Records from a dataset:
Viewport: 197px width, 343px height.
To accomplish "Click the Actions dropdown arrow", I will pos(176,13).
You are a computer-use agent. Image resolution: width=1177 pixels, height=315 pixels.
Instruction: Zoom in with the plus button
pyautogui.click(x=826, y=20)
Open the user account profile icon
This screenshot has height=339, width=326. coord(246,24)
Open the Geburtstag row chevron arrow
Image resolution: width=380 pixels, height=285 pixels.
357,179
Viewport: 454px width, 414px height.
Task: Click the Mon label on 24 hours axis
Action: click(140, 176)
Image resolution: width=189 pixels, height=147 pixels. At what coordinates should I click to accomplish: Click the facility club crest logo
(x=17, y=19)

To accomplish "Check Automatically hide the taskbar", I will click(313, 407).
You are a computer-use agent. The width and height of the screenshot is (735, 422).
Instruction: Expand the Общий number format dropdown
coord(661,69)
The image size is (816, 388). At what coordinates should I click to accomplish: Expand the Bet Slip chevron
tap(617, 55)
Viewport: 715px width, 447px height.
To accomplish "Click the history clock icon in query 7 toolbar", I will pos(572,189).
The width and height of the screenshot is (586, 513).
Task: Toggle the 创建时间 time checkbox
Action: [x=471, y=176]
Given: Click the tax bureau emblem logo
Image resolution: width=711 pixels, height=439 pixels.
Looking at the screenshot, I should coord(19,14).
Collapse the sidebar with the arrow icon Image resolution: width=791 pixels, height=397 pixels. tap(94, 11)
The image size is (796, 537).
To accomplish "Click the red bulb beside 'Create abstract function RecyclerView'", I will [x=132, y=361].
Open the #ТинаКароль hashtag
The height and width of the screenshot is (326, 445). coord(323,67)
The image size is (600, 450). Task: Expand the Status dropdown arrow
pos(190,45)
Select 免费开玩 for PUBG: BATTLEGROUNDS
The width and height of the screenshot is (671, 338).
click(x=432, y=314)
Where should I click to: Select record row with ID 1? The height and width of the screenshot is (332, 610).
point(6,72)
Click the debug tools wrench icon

Stated task: How many lines in the rows above contain the string "what", with case counting? Reply with the number alone.

Response to the task: 2